O Castelo de la Muette (Château de la Muette), é um palácio situado no 16.º arrondissement de Paris, próximo do Bosque de Bolonha e da Porte de la Muette.

Neste mesmo local ergueram-se três palácios desde que, no século XVI, um pavilhão de caça foi transformado por Carlos IX de França para ser oferecido a Margarida de Valois, por ocasião do seu casamento com Henrique IV. Este primeiro edifício foi, mais tarde, ampliado e substancialmente reconstruído por Luis XV. Luis XVI, e Maria Antonieta viveram no Castelo de la Muette, e foi daqui que saiu o primeiro voo tripulado, por Jean-François Pilâtre de Rozier e François Laurent d'Arlandes, em balão de ar quente, no ano de 1783.

O velho palácio foi demolido na década de 1920 para dar lugar a várias residências, incluindo um novo palácio construído por Henri James de Rothschild, que é a actual sede da Organização para a Cooperação e Desenvolvimento Económico.

O significado do nome "muette" é controverso. No moderno francês, designa uma mulher muda.
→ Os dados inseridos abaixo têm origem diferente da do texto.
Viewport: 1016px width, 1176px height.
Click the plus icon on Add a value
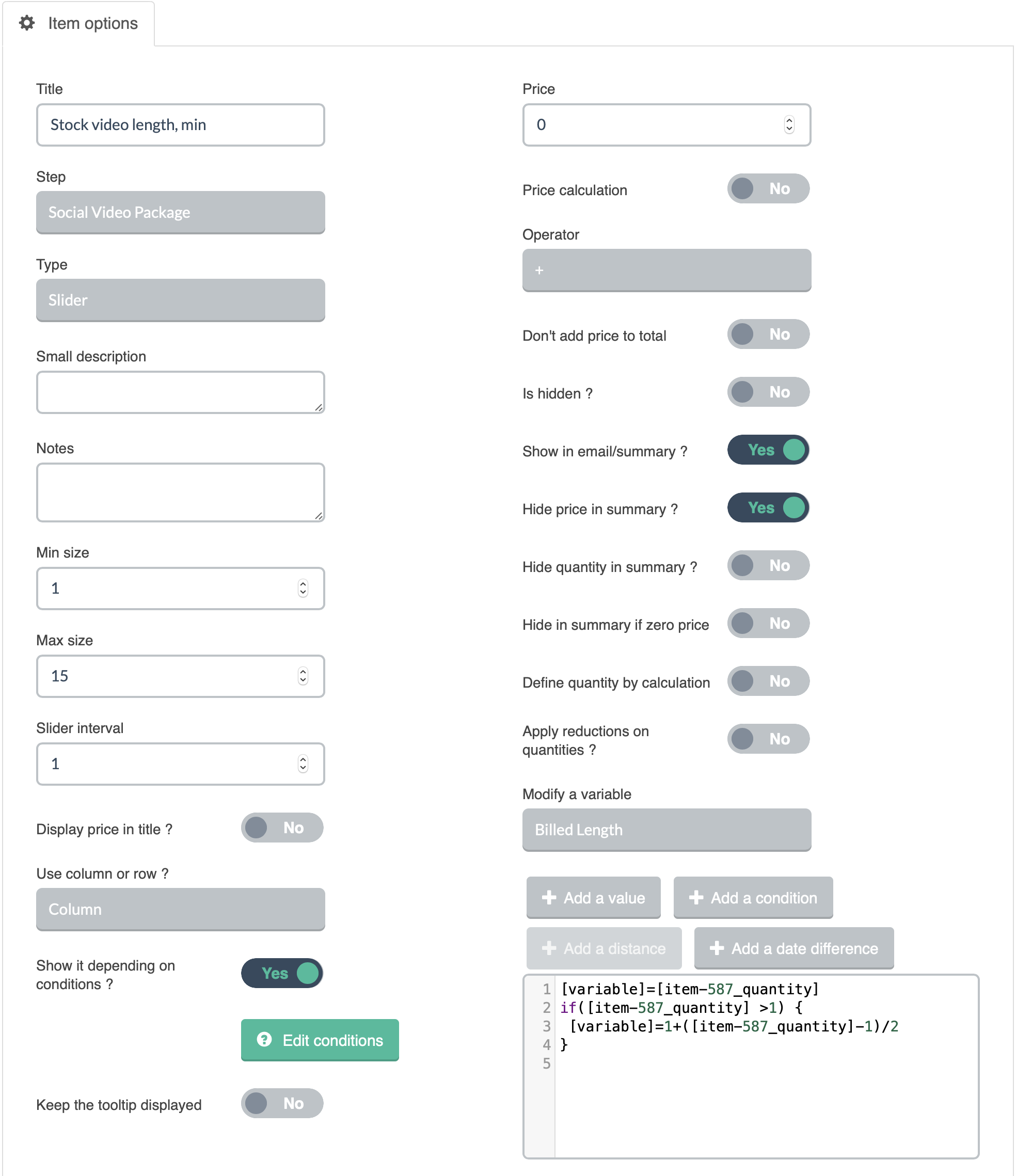(549, 897)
No entanto, o nome do palácio pode derivar de várias palavras da linguagem francesa:

  • muete, um termo que aparecia frequentemente em finais do século XVIII e designava uma matilha de cães da raça Deerhound;
  • mues, referindo-se à muda das armações pelos veados no Outono; ou
  • mue, o período de muda da pena dos falcões de caça.

É evidente que o nome está ligado ao pavilhão de caça no Bosque de Bolonha, o qual era usado pelos reis franceses medievais quando caçavam veados na floresta.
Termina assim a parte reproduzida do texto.